For Faulkner has imagination and power-qualities requisite to good literature. His fund of invention seems endless-though limited to such abnormal persons as we customarily prefer not to know intimately. He wastes in a single novel a dozen minor incidents that would make masterful short stories in themselves--and, as a matter of fact, he has used one of his own best short stories, "Wash," which appeared in Harper's two or three years ago, as a major incident in this book.
His driving force is tremendous. His words catapult from his pen with such impetuous violence that the wonder is, not that he is able to arrange them in order (for in this novel, at last, Mr. Faulkner boldly throws grammar overboard and follows his own private rules of syntax), but that he can communicate his meaning as clearly as he does. Naturally there are lapses. Occasional strings of words seem as relevant as the major output of Gertrude Stein. But for the most part, their meaning, in spite of some difficulty with pronominal reference, is perceivable, and their construction lamentable.
Reading Faulkner is an experience. Grant him his right to his own peculiar language (and he is a highly capable master of it). Grant him his circuitous method. Grant him his technique of creating suspense, not by something inherent in his story, but by a highly artificial means of arranging his revelations. Make these concessions, and sit down for an evening with Absalom, Absalom! You will find yourself absorbed, aroused, profoundly stirred, completely removed from your familiar world into the semi-lunatic asylum which is Mr. Faulkner's Mississippi.
For here again, the Mississippian writes of that world which is his by right of creation as surely as Poictesme belongs to Mr. Cabell. (May I insert a note for any aspirant to an M.A. in American Lit? A comparison of Faulkner and Cabell as products of the old South--and both of them assuredly are--should make as stimulating a dissertation as ever passed across a full professor's desk.) The town is the familiar Jefferson, with Benbows and Sartorises lurking hazily in the distance.

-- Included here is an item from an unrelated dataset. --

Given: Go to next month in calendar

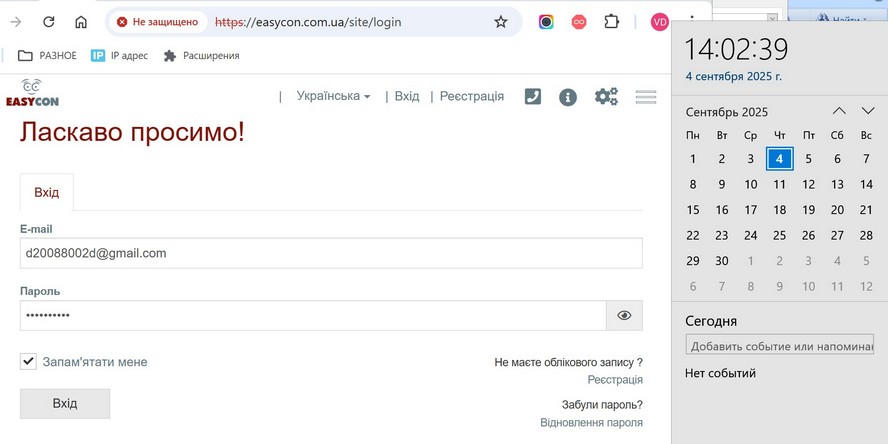Looking at the screenshot, I should 868,111.
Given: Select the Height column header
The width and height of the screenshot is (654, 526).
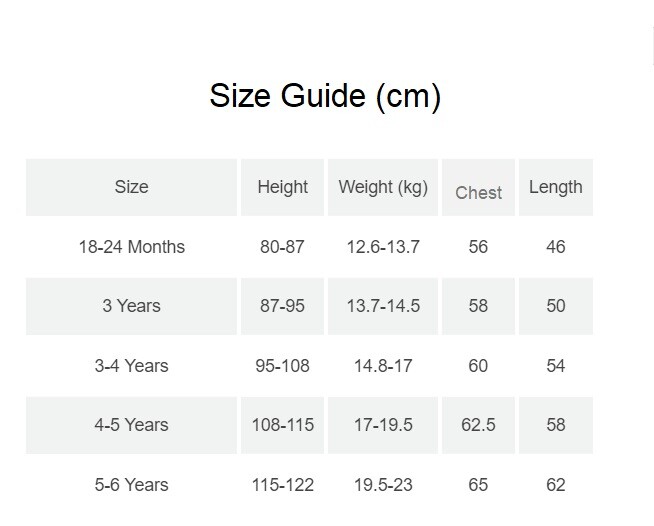Looking at the screenshot, I should (x=282, y=187).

The chief actors this time are the families, right-handed and left-handed, which sprang from the loins of Thomas Sutpen "born in West Virginia mountains, 1807 ... Major, then Colonel,--th Mississippi Infantry, C.S.A. Died, Sutpen's Hundred, 1869." Sutpen himself, seeking fortune in his youth, had wandered to Haiti and married a woman of alleged Spanish descent. Discovery of a flaw in her story caused him to desert her; and about 1833 he appeared in Jefferson, married a daughter of the town, and settled down to a turbulent and harried existence on a huge estate he had fraudulently wrested from the Indians.
Bizarre tragedy dogged his steps. Two children born of his American union, as well as the sole product of the West Indian affair, paid for the sins of their father. Everyone at all implicated in the unfolding of his life suffered--even the Confederate cause to which he devoted four years. An aura of hate surrounded him, a legacy of violence was all he could leave to a devastated world.
Essentially this is the familiar tale of the rise and fall of a Southern planter. Yet Mr. Faulkner has invested it with a freshness and new beauty by his heady style, his impatient flow of words and thoughts and figures, his unique narrative technique, no less than by his keen insight into human motives and his intense preoccupation with abnormal psychology. He writes like a man who is drunk, but he thinks like a coldly sober analyst. Racial and sexual relations dominate the world of his brain; and he penetrates them and exposes them as no other American writer does.
Incidentally, in this book, for the first time, he shows signs of going literary. He appends a chronology of the events in the tale, a genealogy of its characters, and a map of Jefferson and its surrounding territory (Area 2,400 sq. mi. Population, whites 6,298; Negroes, 9,313). On the map he shows the location of many incidents in Absalom, Absalom! , Sanctuary , Light in August and the other books: and he appends to it: "William Faulkner, Sole Owner and Proprietor." It is all a good deal like Mr. Cabell's Poictesme.